[Element lookup records]

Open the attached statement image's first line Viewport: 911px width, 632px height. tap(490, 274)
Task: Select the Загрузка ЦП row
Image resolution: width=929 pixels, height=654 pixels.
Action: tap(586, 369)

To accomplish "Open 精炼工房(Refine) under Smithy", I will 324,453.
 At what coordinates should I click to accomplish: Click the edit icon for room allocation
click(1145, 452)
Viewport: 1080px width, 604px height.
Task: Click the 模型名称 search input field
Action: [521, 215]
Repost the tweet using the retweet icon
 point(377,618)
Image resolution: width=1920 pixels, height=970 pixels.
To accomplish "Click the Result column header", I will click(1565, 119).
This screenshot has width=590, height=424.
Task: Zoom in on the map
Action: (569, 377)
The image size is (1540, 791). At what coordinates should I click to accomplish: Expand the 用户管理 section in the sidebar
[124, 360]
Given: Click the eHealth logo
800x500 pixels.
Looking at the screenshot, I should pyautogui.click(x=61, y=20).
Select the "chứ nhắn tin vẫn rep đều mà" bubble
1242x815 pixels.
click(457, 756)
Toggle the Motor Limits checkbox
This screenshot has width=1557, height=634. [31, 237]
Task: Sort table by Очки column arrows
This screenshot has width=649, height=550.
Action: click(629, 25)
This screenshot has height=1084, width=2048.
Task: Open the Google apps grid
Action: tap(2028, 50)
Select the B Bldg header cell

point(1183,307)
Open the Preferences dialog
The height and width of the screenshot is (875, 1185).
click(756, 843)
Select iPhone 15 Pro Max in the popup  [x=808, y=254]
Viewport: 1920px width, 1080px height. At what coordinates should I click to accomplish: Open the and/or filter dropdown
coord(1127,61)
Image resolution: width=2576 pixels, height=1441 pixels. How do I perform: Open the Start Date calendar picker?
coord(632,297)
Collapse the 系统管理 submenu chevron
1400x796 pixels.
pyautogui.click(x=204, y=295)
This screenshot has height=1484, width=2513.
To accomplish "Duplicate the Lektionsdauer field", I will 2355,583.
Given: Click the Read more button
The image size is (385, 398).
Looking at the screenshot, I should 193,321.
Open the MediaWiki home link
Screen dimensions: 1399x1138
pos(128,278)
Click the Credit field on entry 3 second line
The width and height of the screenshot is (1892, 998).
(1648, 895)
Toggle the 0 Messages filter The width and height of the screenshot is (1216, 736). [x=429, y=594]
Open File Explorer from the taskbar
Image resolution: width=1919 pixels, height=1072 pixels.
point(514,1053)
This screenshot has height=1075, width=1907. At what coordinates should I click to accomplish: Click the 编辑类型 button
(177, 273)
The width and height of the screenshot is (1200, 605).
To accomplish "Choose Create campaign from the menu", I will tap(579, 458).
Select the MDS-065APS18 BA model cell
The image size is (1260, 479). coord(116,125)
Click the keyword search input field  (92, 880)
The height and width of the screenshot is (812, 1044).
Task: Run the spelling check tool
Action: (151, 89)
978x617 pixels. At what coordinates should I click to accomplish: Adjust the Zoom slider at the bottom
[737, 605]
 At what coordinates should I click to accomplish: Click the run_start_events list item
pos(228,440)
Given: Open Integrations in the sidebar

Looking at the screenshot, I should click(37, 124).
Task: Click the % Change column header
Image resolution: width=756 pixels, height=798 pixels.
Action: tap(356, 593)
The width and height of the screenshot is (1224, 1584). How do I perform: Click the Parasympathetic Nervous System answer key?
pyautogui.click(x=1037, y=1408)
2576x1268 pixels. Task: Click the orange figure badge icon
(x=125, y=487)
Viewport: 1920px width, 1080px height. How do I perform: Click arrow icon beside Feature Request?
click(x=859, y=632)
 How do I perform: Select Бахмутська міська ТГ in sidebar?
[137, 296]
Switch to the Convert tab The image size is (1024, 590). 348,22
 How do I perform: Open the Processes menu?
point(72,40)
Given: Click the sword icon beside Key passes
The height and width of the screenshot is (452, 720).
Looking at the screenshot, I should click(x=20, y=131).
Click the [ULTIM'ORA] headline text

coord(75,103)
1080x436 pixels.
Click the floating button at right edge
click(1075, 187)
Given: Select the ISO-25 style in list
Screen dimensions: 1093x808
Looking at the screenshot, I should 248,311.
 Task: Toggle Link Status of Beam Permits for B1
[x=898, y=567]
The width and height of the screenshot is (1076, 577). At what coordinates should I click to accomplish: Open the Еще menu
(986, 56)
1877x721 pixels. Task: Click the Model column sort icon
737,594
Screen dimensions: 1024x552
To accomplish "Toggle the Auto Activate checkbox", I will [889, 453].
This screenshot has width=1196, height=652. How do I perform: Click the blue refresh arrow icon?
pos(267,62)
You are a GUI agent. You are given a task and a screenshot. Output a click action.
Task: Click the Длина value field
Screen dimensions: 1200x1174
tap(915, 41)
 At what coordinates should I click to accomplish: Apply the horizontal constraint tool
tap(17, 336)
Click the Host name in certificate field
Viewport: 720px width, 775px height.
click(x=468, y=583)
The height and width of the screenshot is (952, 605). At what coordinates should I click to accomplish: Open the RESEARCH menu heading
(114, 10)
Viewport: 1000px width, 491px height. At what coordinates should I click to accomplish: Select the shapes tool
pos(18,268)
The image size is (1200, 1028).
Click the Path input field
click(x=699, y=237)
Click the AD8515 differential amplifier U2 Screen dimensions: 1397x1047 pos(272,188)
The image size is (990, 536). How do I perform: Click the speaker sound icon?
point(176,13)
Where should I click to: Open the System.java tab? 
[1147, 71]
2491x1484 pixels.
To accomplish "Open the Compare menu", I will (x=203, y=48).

- **What the task asks**
Copy out every line of the records above without changing anything.

- **Final answer**
Open the attached statement image's first line Viewport: 911px width, 632px height. tap(490, 274)
Task: Select the Загрузка ЦП row
Image resolution: width=929 pixels, height=654 pixels.
Action: tap(586, 369)

To accomplish "Open 精炼工房(Refine) under Smithy", I will 324,453.
 At what coordinates should I click to accomplish: Click the edit icon for room allocation
click(1145, 452)
Viewport: 1080px width, 604px height.
Task: Click the 模型名称 search input field
Action: [521, 215]
Repost the tweet using the retweet icon
 point(377,618)
Image resolution: width=1920 pixels, height=970 pixels.
To accomplish "Click the Result column header", I will click(1565, 119).
This screenshot has width=590, height=424.
Task: Zoom in on the map
Action: (569, 377)
The image size is (1540, 791). At what coordinates should I click to accomplish: Expand the 用户管理 section in the sidebar
[124, 360]
Given: Click the eHealth logo
800x500 pixels.
Looking at the screenshot, I should pyautogui.click(x=61, y=20).
Select the "chứ nhắn tin vẫn rep đều mà" bubble
1242x815 pixels.
click(457, 756)
Toggle the Motor Limits checkbox
This screenshot has width=1557, height=634. [31, 237]
Task: Sort table by Очки column arrows
This screenshot has width=649, height=550.
Action: click(629, 25)
This screenshot has height=1084, width=2048.
Task: Open the Google apps grid
Action: tap(2028, 50)
Select the B Bldg header cell

point(1183,307)
Open the Preferences dialog
The height and width of the screenshot is (875, 1185).
click(756, 843)
Select iPhone 15 Pro Max in the popup  [x=808, y=254]
Viewport: 1920px width, 1080px height. At what coordinates should I click to accomplish: Open the and/or filter dropdown
coord(1127,61)
Image resolution: width=2576 pixels, height=1441 pixels. How do I perform: Open the Start Date calendar picker?
coord(632,297)
Collapse the 系统管理 submenu chevron
1400x796 pixels.
pyautogui.click(x=204, y=295)
This screenshot has height=1484, width=2513.
To accomplish "Duplicate the Lektionsdauer field", I will 2355,583.
Given: Click the Read more button
The image size is (385, 398).
Looking at the screenshot, I should 193,321.
Open the MediaWiki home link
Screen dimensions: 1399x1138
pos(128,278)
Click the Credit field on entry 3 second line
The width and height of the screenshot is (1892, 998).
(1648, 895)
Toggle the 0 Messages filter The width and height of the screenshot is (1216, 736). [x=429, y=594]
Open File Explorer from the taskbar
Image resolution: width=1919 pixels, height=1072 pixels.
point(514,1053)
This screenshot has height=1075, width=1907. At what coordinates should I click to accomplish: Click the 编辑类型 button
(177, 273)
The width and height of the screenshot is (1200, 605).
To accomplish "Choose Create campaign from the menu", I will tap(579, 458).
Select the MDS-065APS18 BA model cell
The image size is (1260, 479). coord(116,125)
Click the keyword search input field  (92, 880)
The height and width of the screenshot is (812, 1044).
Task: Run the spelling check tool
Action: (151, 89)
978x617 pixels. At what coordinates should I click to accomplish: Adjust the Zoom slider at the bottom
[737, 605]
 At what coordinates should I click to accomplish: Click the run_start_events list item
pos(228,440)
Given: Open Integrations in the sidebar

Looking at the screenshot, I should click(37, 124).
Task: Click the % Change column header
Image resolution: width=756 pixels, height=798 pixels.
Action: tap(356, 593)
The width and height of the screenshot is (1224, 1584). How do I perform: Click the Parasympathetic Nervous System answer key?
pyautogui.click(x=1037, y=1408)
2576x1268 pixels. Task: Click the orange figure badge icon
(x=125, y=487)
Viewport: 1920px width, 1080px height. How do I perform: Click arrow icon beside Feature Request?
click(x=859, y=632)
 How do I perform: Select Бахмутська міська ТГ in sidebar?
[137, 296]
Switch to the Convert tab The image size is (1024, 590). 348,22
 How do I perform: Open the Processes menu?
point(72,40)
Given: Click the sword icon beside Key passes
The height and width of the screenshot is (452, 720).
Looking at the screenshot, I should click(x=20, y=131).
Click the [ULTIM'ORA] headline text

coord(75,103)
1080x436 pixels.
Click the floating button at right edge
click(1075, 187)
Given: Select the ISO-25 style in list
Screen dimensions: 1093x808
Looking at the screenshot, I should 248,311.
 Task: Toggle Link Status of Beam Permits for B1
[x=898, y=567]
The width and height of the screenshot is (1076, 577). At what coordinates should I click to accomplish: Open the Еще menu
(986, 56)
1877x721 pixels. Task: Click the Model column sort icon
737,594
Screen dimensions: 1024x552
To accomplish "Toggle the Auto Activate checkbox", I will [889, 453].
This screenshot has width=1196, height=652. How do I perform: Click the blue refresh arrow icon?
pos(267,62)
You are a GUI agent. You are given a task and a screenshot. Output a click action.
Task: Click the Длина value field
Screen dimensions: 1200x1174
tap(915, 41)
 At what coordinates should I click to accomplish: Apply the horizontal constraint tool
tap(17, 336)
Click the Host name in certificate field
Viewport: 720px width, 775px height.
click(x=468, y=583)
The height and width of the screenshot is (952, 605). At what coordinates should I click to accomplish: Open the RESEARCH menu heading
(114, 10)
Viewport: 1000px width, 491px height. At what coordinates should I click to accomplish: Select the shapes tool
pos(18,268)
The image size is (1200, 1028).
Click the Path input field
click(x=699, y=237)
Click the AD8515 differential amplifier U2 Screen dimensions: 1397x1047 pos(272,188)
The image size is (990, 536). How do I perform: Click the speaker sound icon?
point(176,13)
Where should I click to: Open the System.java tab? 
[1147, 71]
2491x1484 pixels.
To accomplish "Open the Compare menu", I will (x=203, y=48).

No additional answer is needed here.